Unlike other kinds of mediation, international mediation does not come to an end when parties reach an agreement. Even if the methods suggested by the studies cited in this article are used to reach a peace agreement, its durability and enforceability is often dependent on factors external to the mediation process itself. The high-stakes nature of the disputes at hand also makes splitting differences an undesirable outcome, requiring reconsideration of traditional mediation techniques.

This article, therefore, reaches three conclusions with respect to international mediation, each having implications for mediators’ strategy. First, mediators’ level of involvement should depend on the circumstances of the conflict and must strike a balance between the two ends of a continuum. Second, international mediation cannot be deemed “successful” simply because parties have reached an agreement. Rather, consideration of durable, long-term peace is crucial. Finally, the outcome of international mediation is contingent on several factors external to the mediation process itself.

Notwithstanding the foregoing, it is important to note that mediation is and should be tailored to specific conflicts, and arguments encouraged or discouraged in this article may not be applicable in all circumstances. Instances of successful international mediation should remain examples, and not imitable models, of success. As this article has established, a mediation strategy that is successful in one instance may be detrimental in another; an increased level of mediator involvement made Jimmy Carter’s mediation successful but reduced the level of national ownership in Trump’s and the IGAD’s peace plans. A mediator’s focus on tangible issues may successfully resolve some disputes, however, this may be ineffective when the dispute is rooted in intangible issues. Therefore, it is crucial that mediators remain flexible and craft their techniques according to the circumstances of the dispute.

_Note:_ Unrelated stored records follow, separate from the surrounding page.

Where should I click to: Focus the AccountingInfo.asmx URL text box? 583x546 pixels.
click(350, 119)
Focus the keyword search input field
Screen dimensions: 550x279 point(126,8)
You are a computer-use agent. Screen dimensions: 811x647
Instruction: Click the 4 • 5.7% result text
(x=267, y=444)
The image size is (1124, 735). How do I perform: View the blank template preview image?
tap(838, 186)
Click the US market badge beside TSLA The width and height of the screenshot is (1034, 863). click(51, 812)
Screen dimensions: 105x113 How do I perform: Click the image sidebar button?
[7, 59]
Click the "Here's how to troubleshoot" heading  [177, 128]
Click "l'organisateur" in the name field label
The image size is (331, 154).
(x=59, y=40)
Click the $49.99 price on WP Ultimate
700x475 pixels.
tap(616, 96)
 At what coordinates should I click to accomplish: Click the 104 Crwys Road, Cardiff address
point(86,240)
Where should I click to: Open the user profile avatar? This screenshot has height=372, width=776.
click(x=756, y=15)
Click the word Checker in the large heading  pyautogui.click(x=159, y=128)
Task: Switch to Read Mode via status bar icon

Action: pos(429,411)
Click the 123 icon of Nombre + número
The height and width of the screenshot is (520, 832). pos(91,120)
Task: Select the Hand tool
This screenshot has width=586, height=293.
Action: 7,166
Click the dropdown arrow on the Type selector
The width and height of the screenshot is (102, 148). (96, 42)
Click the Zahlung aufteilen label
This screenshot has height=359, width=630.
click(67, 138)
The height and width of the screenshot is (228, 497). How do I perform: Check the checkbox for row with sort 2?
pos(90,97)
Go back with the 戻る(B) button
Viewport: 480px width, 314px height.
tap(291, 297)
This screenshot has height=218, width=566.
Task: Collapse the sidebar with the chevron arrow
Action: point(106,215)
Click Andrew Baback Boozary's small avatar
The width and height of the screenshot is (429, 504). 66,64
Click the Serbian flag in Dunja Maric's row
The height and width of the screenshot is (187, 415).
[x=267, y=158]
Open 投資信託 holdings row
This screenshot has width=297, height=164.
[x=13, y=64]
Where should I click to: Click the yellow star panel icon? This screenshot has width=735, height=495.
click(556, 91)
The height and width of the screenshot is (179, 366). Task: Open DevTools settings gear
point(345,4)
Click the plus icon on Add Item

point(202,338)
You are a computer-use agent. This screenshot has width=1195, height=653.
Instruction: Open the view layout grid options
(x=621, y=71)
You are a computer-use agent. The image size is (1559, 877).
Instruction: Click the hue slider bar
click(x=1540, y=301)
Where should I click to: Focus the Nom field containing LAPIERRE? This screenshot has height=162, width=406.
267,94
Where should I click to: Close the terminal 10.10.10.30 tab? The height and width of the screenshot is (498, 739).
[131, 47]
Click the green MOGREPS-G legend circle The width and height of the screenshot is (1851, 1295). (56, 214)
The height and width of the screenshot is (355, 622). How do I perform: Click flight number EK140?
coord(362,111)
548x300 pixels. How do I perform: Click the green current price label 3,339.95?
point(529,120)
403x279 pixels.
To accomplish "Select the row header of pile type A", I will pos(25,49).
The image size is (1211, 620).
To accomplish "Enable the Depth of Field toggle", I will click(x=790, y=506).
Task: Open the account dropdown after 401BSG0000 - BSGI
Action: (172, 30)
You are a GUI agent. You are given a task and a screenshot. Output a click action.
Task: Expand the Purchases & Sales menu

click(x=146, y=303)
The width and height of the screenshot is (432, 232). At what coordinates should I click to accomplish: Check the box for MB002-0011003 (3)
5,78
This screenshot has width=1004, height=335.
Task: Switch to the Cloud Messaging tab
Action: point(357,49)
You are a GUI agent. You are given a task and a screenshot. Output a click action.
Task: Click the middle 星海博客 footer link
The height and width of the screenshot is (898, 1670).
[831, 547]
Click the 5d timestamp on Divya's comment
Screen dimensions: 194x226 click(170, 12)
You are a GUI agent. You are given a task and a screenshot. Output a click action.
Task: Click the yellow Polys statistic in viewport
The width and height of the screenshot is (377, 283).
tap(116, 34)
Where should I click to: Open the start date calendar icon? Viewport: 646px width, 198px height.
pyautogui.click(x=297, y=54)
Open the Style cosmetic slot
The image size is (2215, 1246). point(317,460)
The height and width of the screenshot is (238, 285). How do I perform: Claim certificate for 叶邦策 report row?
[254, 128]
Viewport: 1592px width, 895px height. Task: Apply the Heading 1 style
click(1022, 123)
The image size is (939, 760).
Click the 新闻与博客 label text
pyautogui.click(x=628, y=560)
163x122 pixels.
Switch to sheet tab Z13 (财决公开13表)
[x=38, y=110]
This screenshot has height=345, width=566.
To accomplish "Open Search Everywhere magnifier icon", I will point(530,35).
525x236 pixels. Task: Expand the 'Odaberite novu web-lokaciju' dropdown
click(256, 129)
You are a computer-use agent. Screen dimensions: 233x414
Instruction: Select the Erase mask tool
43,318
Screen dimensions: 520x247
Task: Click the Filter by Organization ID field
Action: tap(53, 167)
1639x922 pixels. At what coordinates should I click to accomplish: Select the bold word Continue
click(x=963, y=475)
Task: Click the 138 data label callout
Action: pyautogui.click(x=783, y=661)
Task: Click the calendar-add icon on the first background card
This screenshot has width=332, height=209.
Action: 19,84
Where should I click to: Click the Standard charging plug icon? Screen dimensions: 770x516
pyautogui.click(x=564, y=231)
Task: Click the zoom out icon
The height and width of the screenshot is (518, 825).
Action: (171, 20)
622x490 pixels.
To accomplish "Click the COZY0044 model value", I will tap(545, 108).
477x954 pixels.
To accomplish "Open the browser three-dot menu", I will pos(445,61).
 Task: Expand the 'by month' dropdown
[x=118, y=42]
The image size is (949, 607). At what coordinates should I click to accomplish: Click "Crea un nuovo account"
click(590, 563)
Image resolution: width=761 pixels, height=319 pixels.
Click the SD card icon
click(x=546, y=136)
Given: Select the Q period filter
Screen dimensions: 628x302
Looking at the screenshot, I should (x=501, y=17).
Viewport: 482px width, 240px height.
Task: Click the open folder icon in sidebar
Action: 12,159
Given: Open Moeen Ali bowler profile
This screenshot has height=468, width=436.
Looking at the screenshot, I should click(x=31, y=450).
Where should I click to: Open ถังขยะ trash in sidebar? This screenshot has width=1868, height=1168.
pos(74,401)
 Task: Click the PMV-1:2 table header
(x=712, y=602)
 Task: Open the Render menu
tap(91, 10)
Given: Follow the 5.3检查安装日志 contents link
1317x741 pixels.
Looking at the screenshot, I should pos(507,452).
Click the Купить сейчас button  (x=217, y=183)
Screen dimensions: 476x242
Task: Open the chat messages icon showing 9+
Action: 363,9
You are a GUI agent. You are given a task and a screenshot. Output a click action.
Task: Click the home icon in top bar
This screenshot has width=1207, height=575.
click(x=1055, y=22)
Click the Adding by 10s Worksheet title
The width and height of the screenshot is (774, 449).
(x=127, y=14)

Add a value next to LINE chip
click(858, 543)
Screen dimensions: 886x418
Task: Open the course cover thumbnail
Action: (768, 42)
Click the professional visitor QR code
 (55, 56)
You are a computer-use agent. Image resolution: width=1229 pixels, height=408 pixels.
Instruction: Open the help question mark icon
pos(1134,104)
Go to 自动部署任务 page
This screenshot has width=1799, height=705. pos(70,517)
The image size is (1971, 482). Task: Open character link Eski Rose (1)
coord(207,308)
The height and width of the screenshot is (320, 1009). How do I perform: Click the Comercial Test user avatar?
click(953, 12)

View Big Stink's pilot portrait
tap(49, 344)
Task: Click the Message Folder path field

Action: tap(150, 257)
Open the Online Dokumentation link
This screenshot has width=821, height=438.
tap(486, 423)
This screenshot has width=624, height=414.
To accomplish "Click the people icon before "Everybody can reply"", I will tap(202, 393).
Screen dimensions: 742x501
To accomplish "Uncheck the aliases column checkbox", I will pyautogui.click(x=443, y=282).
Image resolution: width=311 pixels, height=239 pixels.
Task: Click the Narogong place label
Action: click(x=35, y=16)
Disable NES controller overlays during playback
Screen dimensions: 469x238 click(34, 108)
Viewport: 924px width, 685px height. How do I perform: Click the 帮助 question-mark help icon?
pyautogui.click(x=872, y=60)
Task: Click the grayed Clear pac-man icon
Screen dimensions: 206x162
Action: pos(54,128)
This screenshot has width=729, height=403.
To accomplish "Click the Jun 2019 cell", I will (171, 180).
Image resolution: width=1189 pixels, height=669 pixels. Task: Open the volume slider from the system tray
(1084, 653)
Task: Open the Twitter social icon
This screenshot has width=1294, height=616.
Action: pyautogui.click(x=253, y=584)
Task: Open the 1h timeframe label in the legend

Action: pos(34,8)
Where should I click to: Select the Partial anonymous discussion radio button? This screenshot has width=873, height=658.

Additionally, there is a need to improve the legitimacy of the third parties intervening as mediators, in order to foster the growth and development of international mediation. Mediating states and institutions must be seen as just, fair, and unpartisan. Unfortunately, as previously enumerated, history proves otherwise – since their interests are impacted by international political disputes, mediators sometimes ignore one disputant in favour of the other. Yet, without correcting this perception through practice, disputants will view the process with suspicion, and mediation will never occur in the first place.